A “Estupidez” e o Brasil de Hoje
As palavras de Bonhoeffer, escritas na solidão de uma prisão, carregam uma melancolia que ecoa no Brasil de 2025. Ele via a “estupidez” (Dummheit) como um mal mais sutil que a crueldade, não por ignorância, mas por uma escolha de abandonar o pensamento crítico, rendendo-se a narrativas que prometem pertencimento, mas entregam divisão. “A estupidez é um inimigo mais perigoso do bem do que a maldade”, escreveu, observando como, na Alemanha nazista, a propaganda transformava pessoas comuns em peças de um sistema desumano. Para Bonhoeffer, a estupidez surge quando indivíduos cedem à pressão de grupo, rejeitam a lógica e, por conformismo, tornam-se cúmplices de injustiças. Apenas um “choque” — uma ruptura pessoal ou social — poderia despertar a consciência.
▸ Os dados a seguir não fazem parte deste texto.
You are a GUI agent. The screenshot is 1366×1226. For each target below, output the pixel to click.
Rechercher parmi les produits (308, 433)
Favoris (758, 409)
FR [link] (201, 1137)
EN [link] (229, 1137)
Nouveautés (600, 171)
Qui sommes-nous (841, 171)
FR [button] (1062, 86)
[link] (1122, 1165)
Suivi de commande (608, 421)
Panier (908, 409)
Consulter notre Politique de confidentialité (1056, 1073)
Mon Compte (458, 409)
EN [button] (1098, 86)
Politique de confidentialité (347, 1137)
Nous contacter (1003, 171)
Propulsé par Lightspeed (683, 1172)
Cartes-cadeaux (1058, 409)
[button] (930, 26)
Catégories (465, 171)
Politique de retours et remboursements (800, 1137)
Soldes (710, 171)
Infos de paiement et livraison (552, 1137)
Essa “estupidez” reflete uma verdade dolorosa: a liberdade exige responsabilidade, mas muitos preferem terceirizá-la. Em vez de enfrentar o peso de pensar por si mesmos, indivíduos entregam sua autonomia a ideologias ou líderes que oferecem respostas prontas. Um estudo psicológico clássico, conduzido por Stanley Milgram nos anos 1960, ilustra essa tendência. Na experiência, participantes aplicavam choques elétricos em outros, mesmo contra sua consciência, desde que instruídos por uma figura de autoridade. Milgram mostrou que 65% dos participantes obedeciam até o limite, revelando como a submissão a um líder pode suprimir a responsabilidade moral. Bonhoeffer, que viu sua nação se curvar a uma ideologia totalitária, entenderia essa entrega como a raiz da “estupidez”.
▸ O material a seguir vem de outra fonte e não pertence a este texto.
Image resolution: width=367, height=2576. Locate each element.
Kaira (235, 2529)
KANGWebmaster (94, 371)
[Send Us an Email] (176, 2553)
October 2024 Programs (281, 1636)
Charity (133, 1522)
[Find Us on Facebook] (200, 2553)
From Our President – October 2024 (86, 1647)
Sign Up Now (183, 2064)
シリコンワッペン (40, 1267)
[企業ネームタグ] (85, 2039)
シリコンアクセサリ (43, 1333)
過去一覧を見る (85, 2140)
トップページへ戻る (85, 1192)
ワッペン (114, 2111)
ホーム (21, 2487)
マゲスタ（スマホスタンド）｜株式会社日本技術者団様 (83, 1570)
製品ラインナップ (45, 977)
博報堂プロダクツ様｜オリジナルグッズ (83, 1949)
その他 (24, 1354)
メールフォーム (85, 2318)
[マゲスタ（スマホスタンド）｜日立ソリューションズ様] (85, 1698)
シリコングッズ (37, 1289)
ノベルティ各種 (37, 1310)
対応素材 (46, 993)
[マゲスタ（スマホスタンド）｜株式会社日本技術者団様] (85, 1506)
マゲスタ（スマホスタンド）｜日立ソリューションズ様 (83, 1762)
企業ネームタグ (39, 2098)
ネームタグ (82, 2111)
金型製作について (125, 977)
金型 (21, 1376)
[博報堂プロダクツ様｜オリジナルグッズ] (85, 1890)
No Brasil, essa terceirização da responsabilidade é uma ferida aberta. Vivemos em um país partido, onde grupos se agarram a narrativas opostas, transformando o diálogo em um eco de vozes distantes. Nas redes sociais, como o X, mensagens inflamadas circulam como um rio desenfreado, compartilhadas por pessoas que, talvez, busquem apenas um senso de direção. Em 2023, os protestos em Brasília, que culminaram na invasão dos Três Poderes, revelaram o peso dessa cegueira coletiva: multidões, movidas por narrativas que as uniam sob a sombra de líderes ou ideias, agiram de forma transloucada e inconsequente, esperando uma reação que não veio, usados de massa de manobra e descartados assim que não foram mais úteis. Não é apenas o conflito que entristece, mas a escolha de abrir mão da liberdade de pensar, delegando-a a quem promete certeza em um mundo complexo.
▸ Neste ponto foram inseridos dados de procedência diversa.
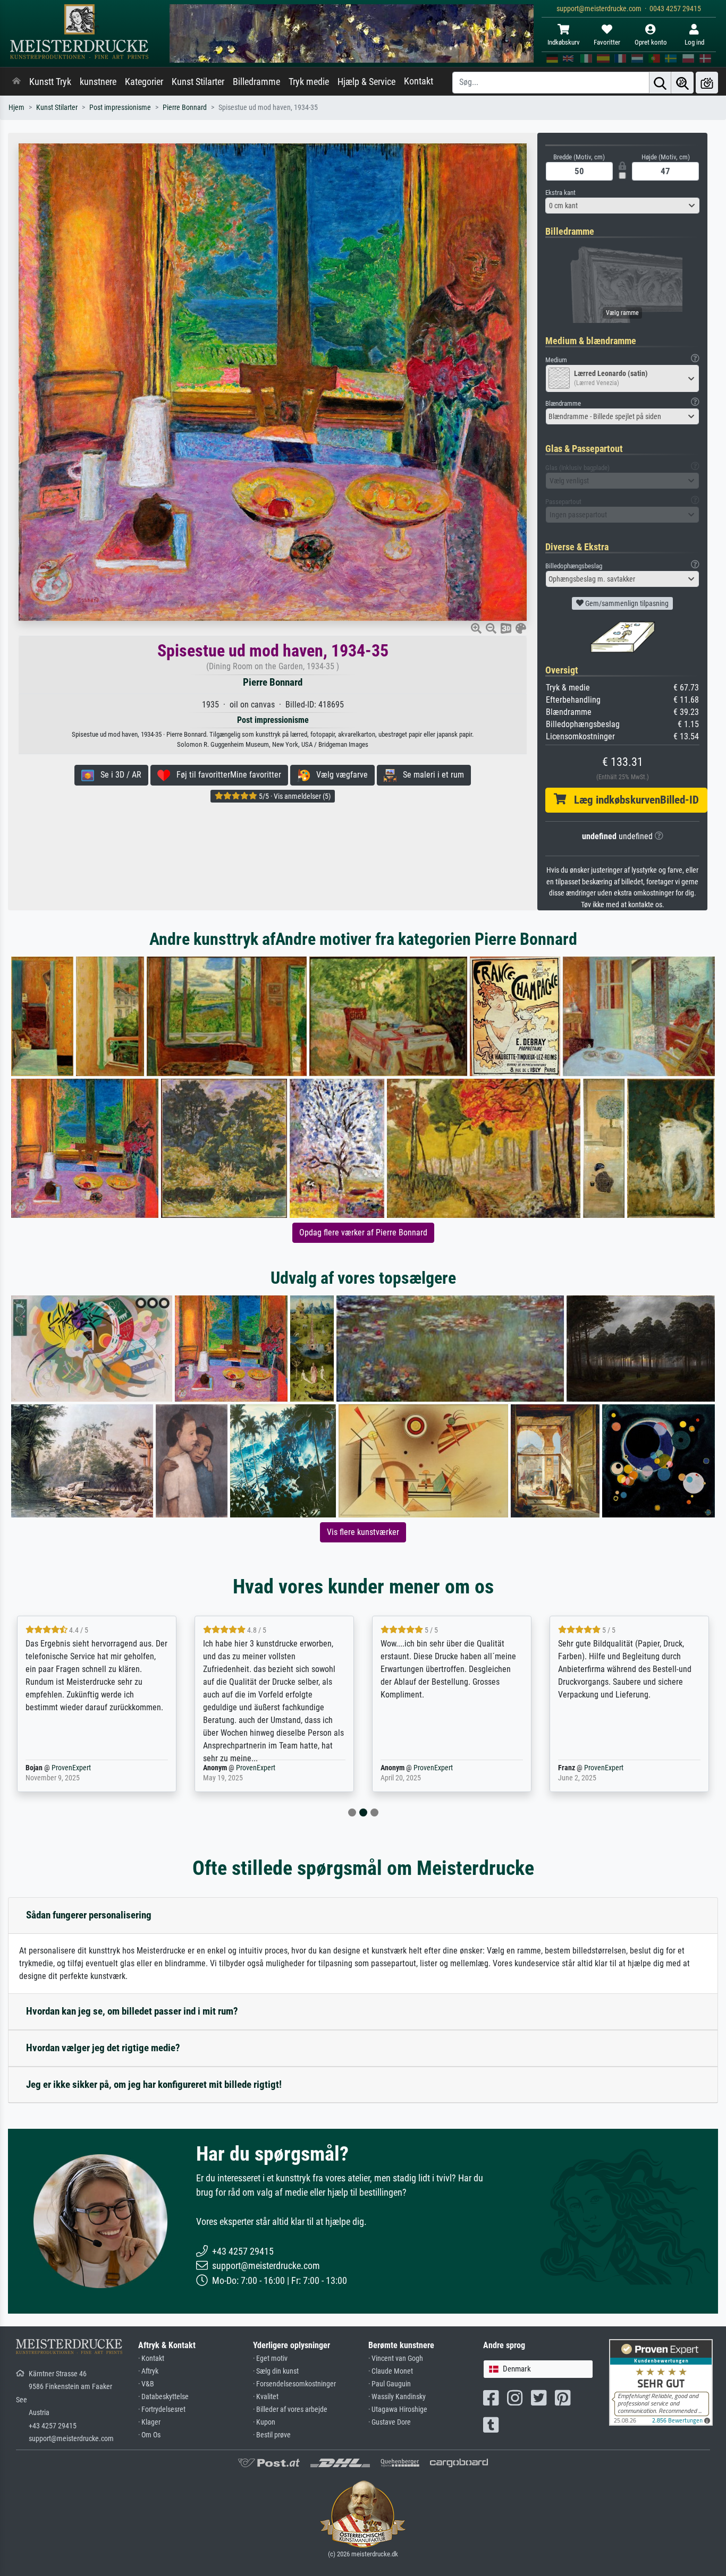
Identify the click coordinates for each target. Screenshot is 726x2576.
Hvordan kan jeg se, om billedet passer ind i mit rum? (132, 2011)
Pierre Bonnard (185, 107)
Essa divisão atravessa famílias, amizades e praças públicas, como se estivéssemos nos ferindo com nossas próprias mãos. Questões urgentes, como a desigualdade que separa milhões ou a violência que rouba vidas, ficam em segundo plano, sufocadas por uma guerra de palavras que não resolve, apenas fere. Bonhoeffer nos faz perguntar: por que escolhemos essa dor? Por que trocamos a liberdade de refletir pela segurança de seguir um líder ou uma ideologia? Sua melancolia aponta para a dificuldade de despertar, mas também para a esperança. Ele acreditava que a consciência podia ser reacendida. No Brasil, isso poderia começar com gestos simples: pausar antes de adotar uma narrativa, buscar a verdade em fontes confiáveis, ouvir quem pensa diferente. A educação, que forma mentes críticas, é um caminho lento, mas vital. Escolas, famílias e comunidades podem ensinar que a liberdade exige coragem, que o outro não é um estranho, mas um reflexo de nós mesmos.
Um Chamado à Reflexão
A vida de Bonhoeffer terminou em silêncio, mas suas palavras ressoam como um lamento suave e persistente. Ele nos lembra que a “estupidez” não é nosso destino, mas uma escolha que podemos desfazer. No Brasil de 2025, onde a divisão nos separa e a entrega cega nos fere, há uma tristeza em ver como renunciamos à liberdade de pensar. Mas há também um fio de esperança. Podemos escolher ouvir, questionar, assumir a responsabilidade que a liberdade exige. Como Bonhoeffer, que enfrentou a escuridão com coragem, podemos romper o ciclo da estupidez. Sua pergunta, quase um sussurro, permanece: teremos a força de pensar por nós mesmos, ou continuaremos a nos perder na multidão? A resposta, com sua dor e sua promessa, está em nossas mãos.